▶ DOCUMENT SEGMENT
◆ ◆ ◆ ◆

Marking solutions that were trained on RAID train set
Is your feature request related to a problem? Please describe. RAID is a great benchmark to measure on, but it has a big open-sourced train set on which everybody can train. And recently there even appeared solutions with 1.0 score, so now leaderboard already isn't a source of "who has a better ai-detection solution", but more telling who is better overfitted on the RAID.
Describe the solution you'd like It would be great if you could mark solutions that were trained on the RAID train data (and maybe even create two different leaderboards) to make it a source of "the most accurate ai-detector" information again. It can be done with: a) just asking in the metadata whether they used RAID train as a part of their dataset or not (but users may provide wrong info) b) adding into train data some watermarked data (for example with strange augs), that normal detector should not be triggered on, but detector that saw such data during training will deffinetly trigger on it (of course what certain specific aug you use should not be shared publicly). This approach can even be combined with the first one and be used to catch guys, who lies in there metadata with the following restrictions for them.
Describe alternatives you've considered I don't know about your plans on making RAID 2.0 version, but LLMs are rapidly developing and if you're going to make next iteration of RAID with updated models pool, augs, maybe even adjusted source of texts, it would be great not to publish train set. Therefore it will create a space for fair competition.
Yes I agree with all of this. It looks like performance is saturating on RAID quite quickly and I agree that overfitting is a really big issue here. I've been busy with a few EMNLP submissions but I intend to implement some of the quicker fixes for this soon (such as allowing for other metrics to be reported and attempting to separate out people who have trained on the data).
As for a potential RAID version 2.0 we have been discussing some ideas internally. Nothing to announce yet :)
Thanks for the fast reply! Glad to hear that you already thought about it before and have plans on fixing it - separate leaderboards would be really great
Hi @liamdugan, hope you're doing well. Just wanted to ask how is it going with the fixes and when should we expect them to be released?
Yes! Sorry, I've been busy moving + starting a new job so I haven't gotten around to this yet. I'll be making these fixes around June 19th-ish. @sergak0
Hi @liamdugan, how is it going with the updates?
@sergak0 We're done the initial implementation for toggling metrics (it's on branch toggle_metrics). We have TPR@1% FPR, and AUROC, but plan to support more in the future.
Right now I'm adding functionality to remove submissions that don't correctly meet the FPR thresholds and adding warnings to the evaluation script. Should be done in a day or two. Then we'll add tags for people having trained on RAID or not.
Should all be done within a week or two. Thanks for the continued patience.
Hey @sergak0 I just pushed the update for toggling metrics. The updated cleared out some of the people at the top since their detectors did not actually meet the FPR threshold. Feel free to check it out. We also improved the efficiency of the leaderboard which should be quite interesting.
I'm going to email people who are on the leaderboard now and ask whether they've trained on RAID or not. There are a few extra design decisions that need to be made there (e.g. how much training constitutes "training on RAID"?) but I believe if we get a critical mass of respondents then we should be able to add that information to the leaderboard as well.
Great! As for now I still can see one strange detector with 99.9% score, but others gone. Is AUC-ROC gonna be a new default metric or you'll set it back to TPR@FPR=5% as it was in paper? Also I think it'd be useful to add metric in url parameter as it is with other settings (https://raid-bench.xyz/leaderboard?domain=all&decoding=all&repetition=all&attack=none) for consistency.
Ah yes thank you, metric not being in the URL is an unfortunate oversight. I'll add that soon.
As for the default metric I didn't put much thought into it. AUROC makes sense as a default (so as not to privilege any one target FPR over another) but there's also an argument to be made for keeping TPR@FPR=5% as the default for consistency with the paper. Let me know if you have a strong preference either way.
I don't have a strong preference, but I'd chose TPR@FPR=5%, because in addition to paper consistency it's also more interpretable (showing accuracy at certain level of fpr) than AUROC.
@liamdugan there is still one detector with 0.999 accuracy on the leaderboard, which seems really strange to me. Have you been able to get in touch with its team and ask about training on RAID?
@sergak0 I tried reaching out to them previously and got no response. I'll reach out again.

◆ ◆ ◆ ◆

▶ WHAT NEEDS TO BE DONE
Transcribe the part of the RAID leaderboard thread above, starting at "Should all be" and ending at "leaderboard as well.".

▶ RECORDED INFORMATION
◆ ◆ ◆ ◆

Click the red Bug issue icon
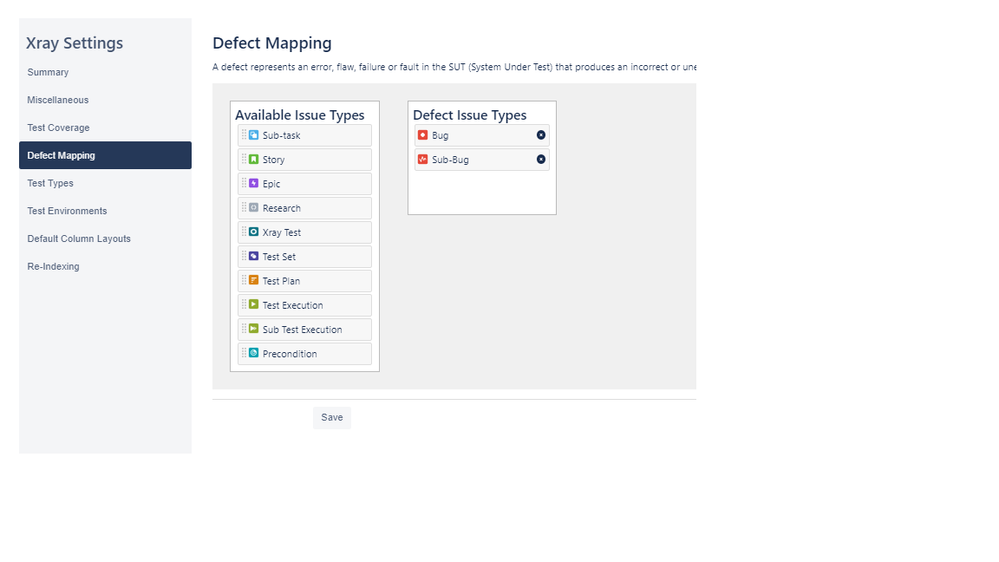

◆ ◆ ◆ ◆

▶ EXERCISE RESPONSE
Should all be done within a week or two. Thanks for the continued patience.
Hey @sergak0 I just pushed the update for toggling metrics. The updated cleared out some of the people at the top since their detectors did not actually meet the FPR threshold. Feel free to check it out. We also improved the efficiency of the leaderboard which should be quite interesting.
I'm going to email people who are on the leaderboard now and ask whether they've trained on RAID or not. There are a few extra design decisions that need to be made there (e.g. how much training constitutes "training on RAID"?) but I believe if we get a critical mass of respondents then we should be able to add that information to the leaderboard as well.